Definition of Aerobics:

Using the same large muscle group, rhythmically, for a period of 15 to 20 minutes or longer while maintaining 60-80% of your maximum heart rate.

Think of aerobic activity as being long in duration yet low in intensity. Aerobic activities include: walking, biking, jogging, swimming, aerobic classes and cross-country skiing. Anaerobic activity is short in duration and high in intensity. Anaerobic activities include: racquetball, downhill skiing, weight lifting, sprinting, softball, soccer and football.

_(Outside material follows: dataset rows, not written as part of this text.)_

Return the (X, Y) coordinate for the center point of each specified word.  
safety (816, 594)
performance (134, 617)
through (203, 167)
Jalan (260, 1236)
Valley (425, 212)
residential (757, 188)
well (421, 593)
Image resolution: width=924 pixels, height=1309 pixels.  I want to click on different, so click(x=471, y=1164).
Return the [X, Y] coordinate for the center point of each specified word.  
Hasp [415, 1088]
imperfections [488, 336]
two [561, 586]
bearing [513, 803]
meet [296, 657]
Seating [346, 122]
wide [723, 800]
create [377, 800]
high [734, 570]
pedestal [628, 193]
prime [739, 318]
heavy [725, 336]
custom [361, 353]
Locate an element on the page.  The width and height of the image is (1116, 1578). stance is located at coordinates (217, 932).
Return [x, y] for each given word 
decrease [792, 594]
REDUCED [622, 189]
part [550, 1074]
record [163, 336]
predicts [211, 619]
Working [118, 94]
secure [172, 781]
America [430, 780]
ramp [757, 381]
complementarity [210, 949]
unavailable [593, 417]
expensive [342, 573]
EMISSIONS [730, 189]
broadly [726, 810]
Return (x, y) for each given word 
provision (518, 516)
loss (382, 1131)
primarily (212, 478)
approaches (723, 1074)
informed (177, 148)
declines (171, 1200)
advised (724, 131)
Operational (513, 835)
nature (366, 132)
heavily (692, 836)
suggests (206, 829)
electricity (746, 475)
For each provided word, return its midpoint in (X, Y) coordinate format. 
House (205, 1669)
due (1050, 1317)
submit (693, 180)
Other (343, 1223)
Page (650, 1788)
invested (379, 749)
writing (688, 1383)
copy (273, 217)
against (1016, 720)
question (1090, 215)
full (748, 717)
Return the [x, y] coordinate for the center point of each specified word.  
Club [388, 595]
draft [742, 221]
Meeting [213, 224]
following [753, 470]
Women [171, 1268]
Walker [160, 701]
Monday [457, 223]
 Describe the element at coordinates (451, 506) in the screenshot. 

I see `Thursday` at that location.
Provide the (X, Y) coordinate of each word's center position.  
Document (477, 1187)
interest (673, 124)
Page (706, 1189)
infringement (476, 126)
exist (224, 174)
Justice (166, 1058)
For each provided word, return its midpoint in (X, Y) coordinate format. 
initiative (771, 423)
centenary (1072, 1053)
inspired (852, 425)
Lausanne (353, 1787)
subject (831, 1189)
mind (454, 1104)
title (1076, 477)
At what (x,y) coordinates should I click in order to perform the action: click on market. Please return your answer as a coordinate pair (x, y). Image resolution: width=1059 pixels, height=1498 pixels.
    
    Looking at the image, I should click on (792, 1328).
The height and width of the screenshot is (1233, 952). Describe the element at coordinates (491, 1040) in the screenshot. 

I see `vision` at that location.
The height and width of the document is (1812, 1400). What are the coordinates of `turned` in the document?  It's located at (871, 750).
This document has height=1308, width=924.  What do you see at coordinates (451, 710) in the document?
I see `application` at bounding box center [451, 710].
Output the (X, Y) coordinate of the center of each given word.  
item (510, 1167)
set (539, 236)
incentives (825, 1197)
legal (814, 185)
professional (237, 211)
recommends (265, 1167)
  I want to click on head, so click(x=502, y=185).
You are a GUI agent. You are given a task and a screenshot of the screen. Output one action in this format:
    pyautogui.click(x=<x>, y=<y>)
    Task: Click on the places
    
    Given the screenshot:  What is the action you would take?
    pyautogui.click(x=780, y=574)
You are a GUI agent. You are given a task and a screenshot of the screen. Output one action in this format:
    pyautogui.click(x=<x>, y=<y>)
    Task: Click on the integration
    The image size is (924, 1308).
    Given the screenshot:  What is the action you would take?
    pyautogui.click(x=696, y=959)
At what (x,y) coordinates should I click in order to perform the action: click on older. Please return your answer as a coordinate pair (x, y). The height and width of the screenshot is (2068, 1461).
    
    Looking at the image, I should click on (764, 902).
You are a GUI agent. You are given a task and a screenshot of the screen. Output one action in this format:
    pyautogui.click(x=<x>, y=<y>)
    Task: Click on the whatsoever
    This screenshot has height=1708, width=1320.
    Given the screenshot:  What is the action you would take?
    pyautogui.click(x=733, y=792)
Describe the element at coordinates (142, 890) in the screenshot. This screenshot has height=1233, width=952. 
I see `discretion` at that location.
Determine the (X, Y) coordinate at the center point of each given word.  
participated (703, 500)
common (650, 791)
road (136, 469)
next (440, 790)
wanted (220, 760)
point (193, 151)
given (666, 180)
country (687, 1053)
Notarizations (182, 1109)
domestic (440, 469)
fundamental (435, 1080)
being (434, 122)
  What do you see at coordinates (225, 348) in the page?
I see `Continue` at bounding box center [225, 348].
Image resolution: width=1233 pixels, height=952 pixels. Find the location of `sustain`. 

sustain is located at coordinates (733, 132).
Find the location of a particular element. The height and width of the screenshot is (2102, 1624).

Aerobic means with air or oxygen. You should be able to carry on a short conversation while doing aerobic exercise. If you are gasping for air while talking, you are probably working anaerobically. When you work anaerobically, you will tire faster and are more likely to experience sore muscles after exercise is over.

Cardiovascular Benefits

Aerobic exercise conditions the heart and lungs by increasing the oxygen available to the body and by enabling the heart to use oxygen more efficiently. Exercise alone cannot prevent or cure heart disease. It is only one factor in a total program of risk reduction; examples of other factors are high blood pressure, cigarette smoking and high cholesterol level.

Additional Benefits of Aerobic Exercise

In addition to cardiovascular benefits, other benefits of aerobic exercise include:

  • Control of body fat. (Aerobic exercise in conjunction with strength training and a proper diet will reduce body fat.)
  • TIncreased resistance to fatigue and extra energyoned muscles and increased lean body mass
  • Decreased tension and aid in sleeping
  • Increased general stamina
  • Psychological benefits – exercise improves mood, reduces depression and anxiety.

Avoid the Aerobic Curve.

The aerobic curve occurs when you begin exercising, increase your intensity level, hit the high point and gradually decrease your intensity level. The goal when exercising aerobically is to hit your target heart rate and maintain it for the entire exercise session. This works the heart muscle more effectively and burns more calories. Think of riding a bike, running or swimming – you start, hit your pace (or target zone), then you maintain your pace until the cool down. As your heart becomes conditioned, you will have to work harder to reach the target zone. Less conditioned athletes will reach their target zones quickly because their heart muscle isn’t used to the workload.



Aerobic Classes (step, hi/low, slide, interval etc…)

In an aerobic class, you can do moves in low intensity or high intensity. The level of intensity depends upon how high you bring your arms (not whether the class is low impact or high impact). Aerobic instructors should show class members how to do moves in high or low intensity. Participants should choose their own level of intensity dependent upon their level of fitness and how frequently they exercise.

If you are too tired to continue exercising in an aerobic class, march in place for a while until you can resume exercising. IT IS NOT OK to stop in the middle of an aerobic class because your body is sending extra blood to the muscles. Stopping suddenly can lead to muscle cramping and dizziness (this is why all aerobic classes have a cool down at the end of the aerobic section).

Exercise Frequency

Cardiovascular fitness is an ongoing process and requires consistent reinforcement. To maintain your current level of fitness you should do aerobic exercise at least 3 times a week. To increase your level of fitness, try exercising 4 to 5 times per week.